Myranda dizia especialmente os Infravermelhos. Dava para perceber o olhar de nojo quando passavam perto de um, nem mesmo tentavam esconder. Myranda pensou se quando alguém nasce Ultravioleta já vem com uma pré disposição para odiar Infravermelhos. Provavelmente sim.
— Vão nos vacinar, é uma medida que tomaram há alguns meses atrás.
— E desde quando eles se importam com a gente?
— Não querem que doenças se espalhem para a Zona Violeta.
— Ah, claro. Só estão pensando em si mesmos novamente.
— É só isso que sabem fazer - disse Liz, bebendo o suco do copo plástico. - Mas lá tem uma espécie de museu, vamos fazer um passeio por lá também.
Myranda bufou, revirando os olhos.
— Que baboseira - disse.
— Melhor do que ficar todo tempo aqui dentro.
— Parece estar se divertindo muito com isso.
— Na verdade não, detesto agulhas - ela pousou o copo na mesa e sorriu como sempre fazia. - Talvez se imaginarmos que nosso destino é uma ilha paradisíaca fica tudo melhor.
— Você já viu aquela ilha? Parece uma pedra flutuante cheia de lixo.
— Lixo?
— É, despejam tudo o que não precisam no rio.
— Que horror.
— Pois é - Myranda disse, bebendo o último gole do seu suco. O gosto artificial de uva ficou na sua boca por um tempo.
Após terminar de comer, Myranda colocou a bandeja de volta no balcão e voltou para o centro do refeitório, onde filas se formavam e membros que ministravam o orfanato estavam dando um cartão de identificação enorme preso a uma fita.
— Que horrível, vamos ter que usar essas coisas no pescoço - disse Liz, com uma careta. Ela segurou o seu cabelo e o torceu um pouco para diminuir o volume dos cachos.

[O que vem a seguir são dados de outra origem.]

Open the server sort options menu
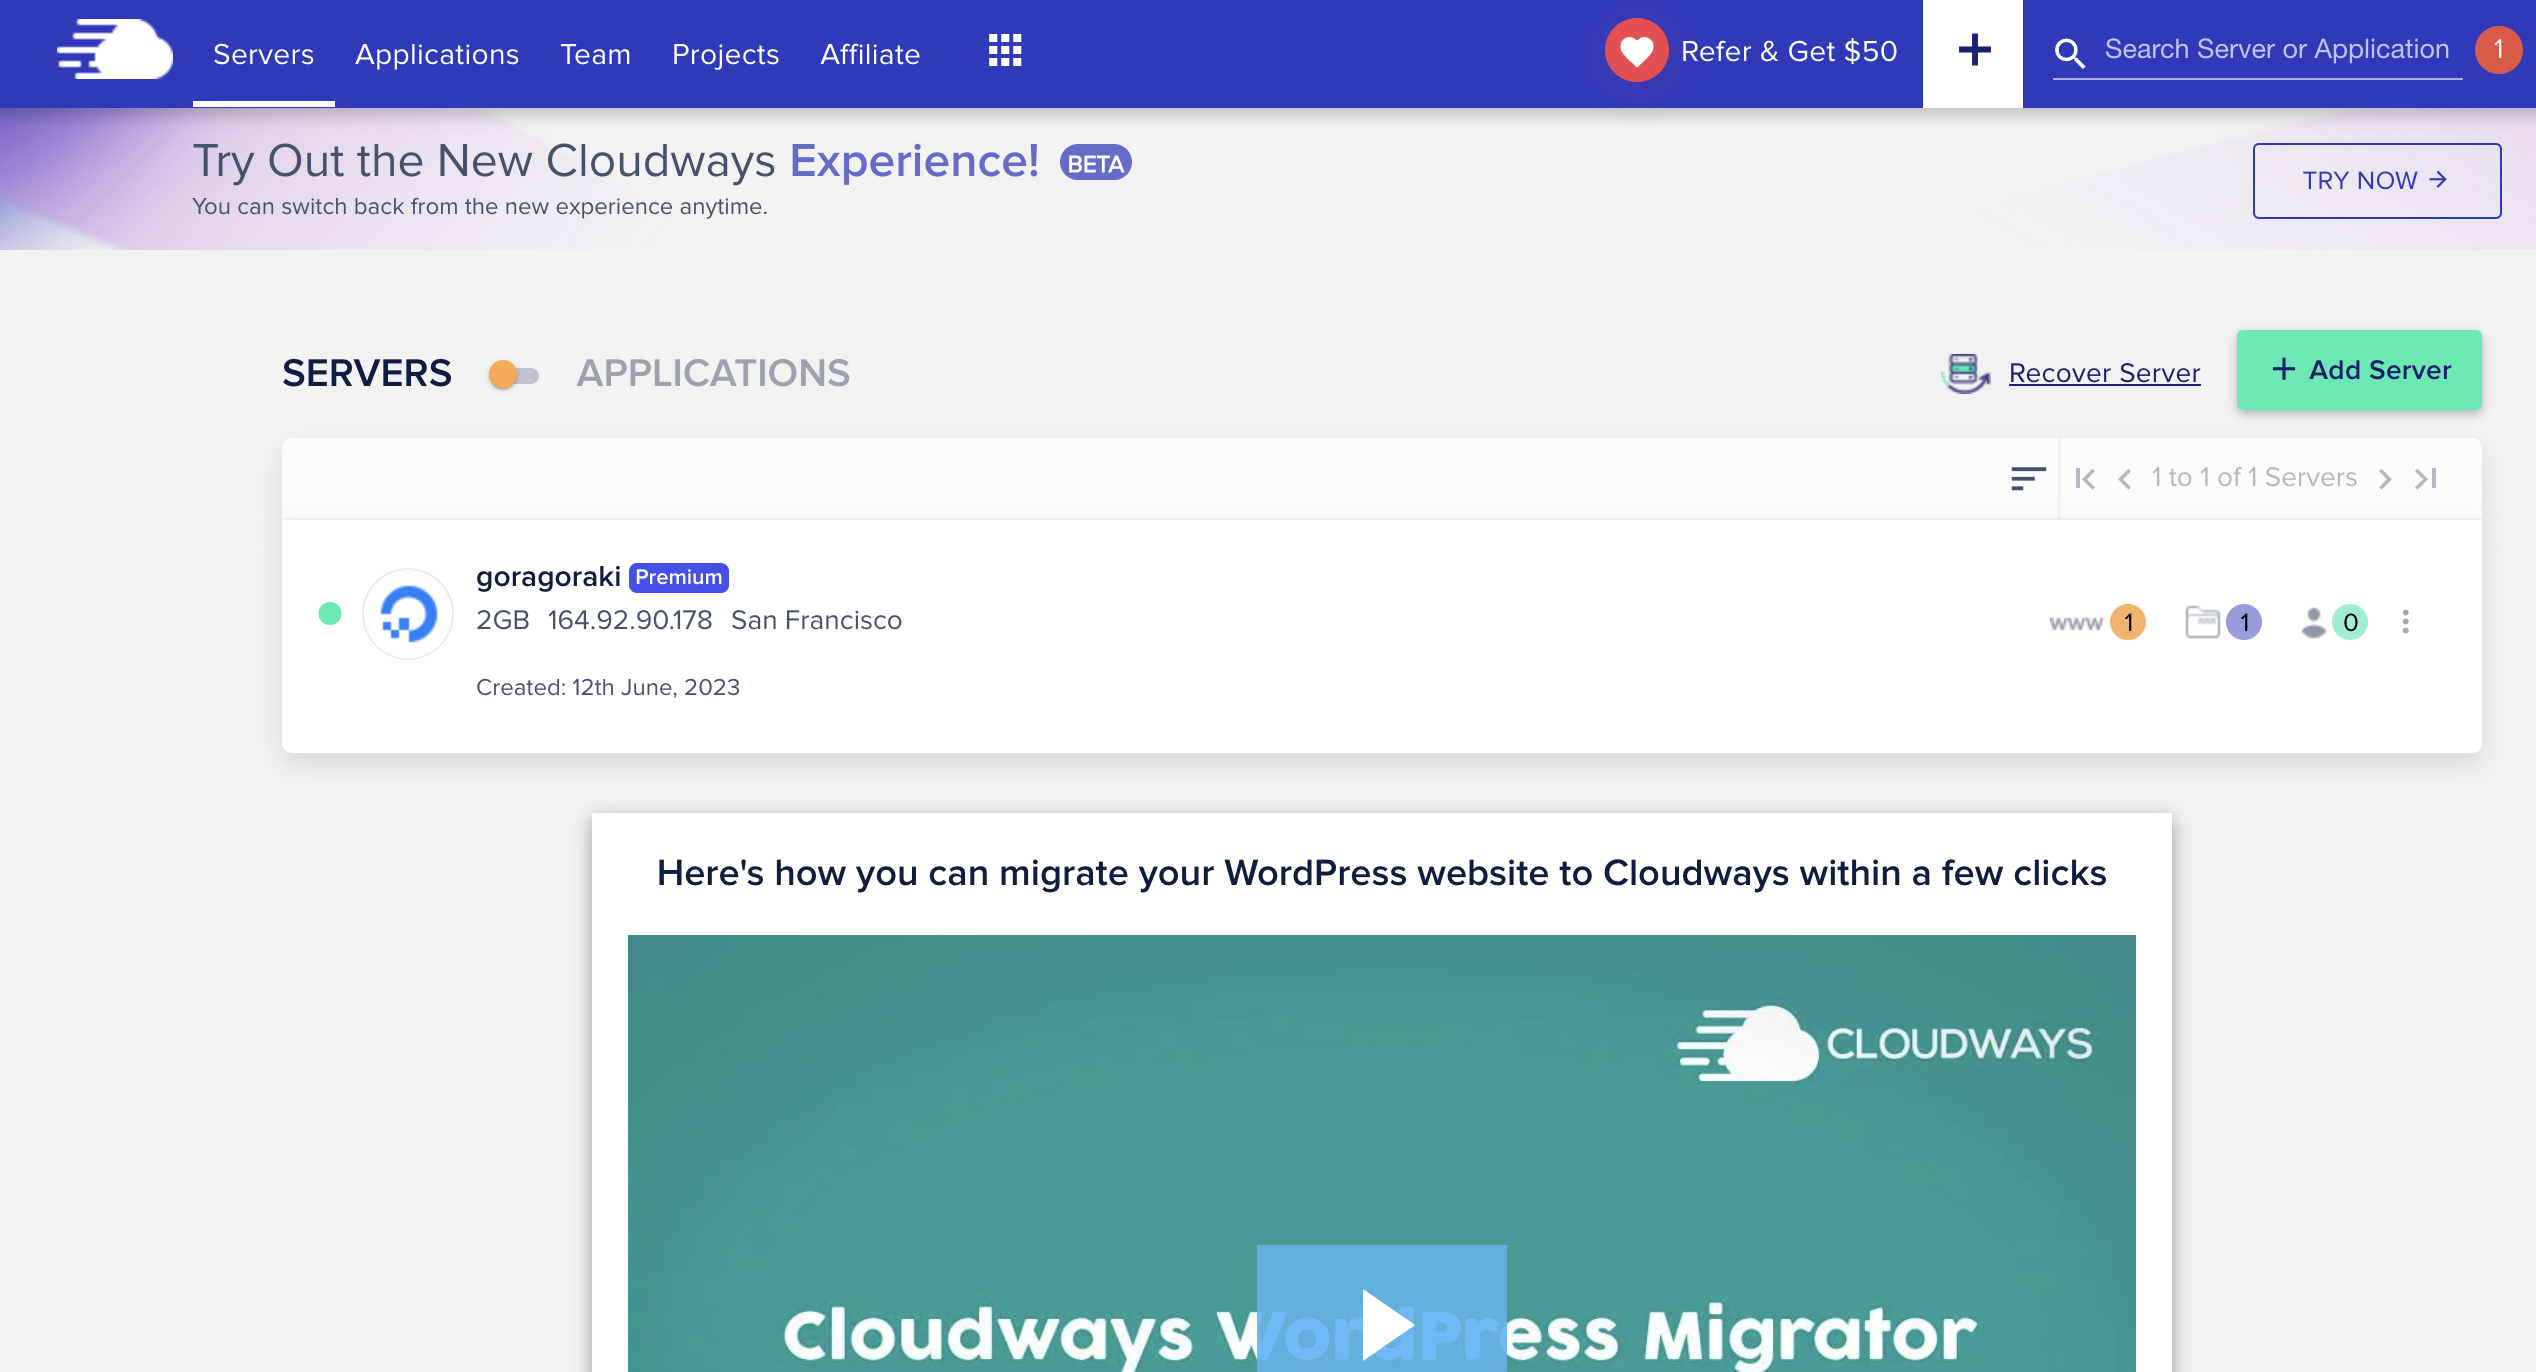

Elas esperaram na fila até a sua vez. Felícia estava anotando os nomes no cartão e tentava ao máximo não exibir sua expressão azeda, afinal havia um Ultravioleta ali e ela precisava fingir que estava tudo bem. Myranda parou na sua frente e Felícia levantou o olhar para ela.
— Qual o seu nome mesmo querida? - ela perguntou, em sua melhor atuação de boazinha.
— Myranda Castler. Myranda com ípsilon.
— Umhum - murmurou, rabiscando o nome como se estivesse dando um autógrafo. - Pegue.
Myranda pegou o cartão e obrigou a colocar no pescoço, tentando ignorar o quanto aquilo estava ridicularmente grande. Depois, seguiu a fila para o lado de fora, onde um ônibus os esperavam e um mar de crianças e pré-adolescentes já se formava. Ela era uma das mais velhas e era estranho, como se estivesse no lugar errado.
Esperou Liz e juntas subiram no veículo. Myranda pegou o assento ao lado da janela.
— Eu queria ficar ai - murmurou Liz.
— Sinto muito.
— Não importa, da balsa vou ver tudo mesmo.
— Só água e lixo.
— E a cidade. - Ela se inclinou para a janela, observando o rio correr do lado de fora. - Sabe, quando atracarmos lá na ilha vai ser o mais perto que já estivemos da Zona Violeta.
— Verdade - disse Myranda, tentando não voltar aquele assunto novamente. Myranda observou o local onde esteve na noite passada. A cerca do outro lado e a esquina do prédio de onde correu. Tudo parecia menos ameaçador e a lembrança era como um sonho distante e nebuloso.
Quando todos estavam no ônibus as portas se fecharam e o motor fez um ronco. Myranda encarou um estranho ponto no meio da rua. Uma mancha vermelha, quase imperceptível, que seguia em linha em direção á cerca. Era o sangue de Lud, já ressecado pelos ventos gelados. Ela prendeu a respiração e torceu para que ninguém mais olhasse para fora.
Um segundo depois o ônibus entrou em movimento e eles seguiram em direção as docas.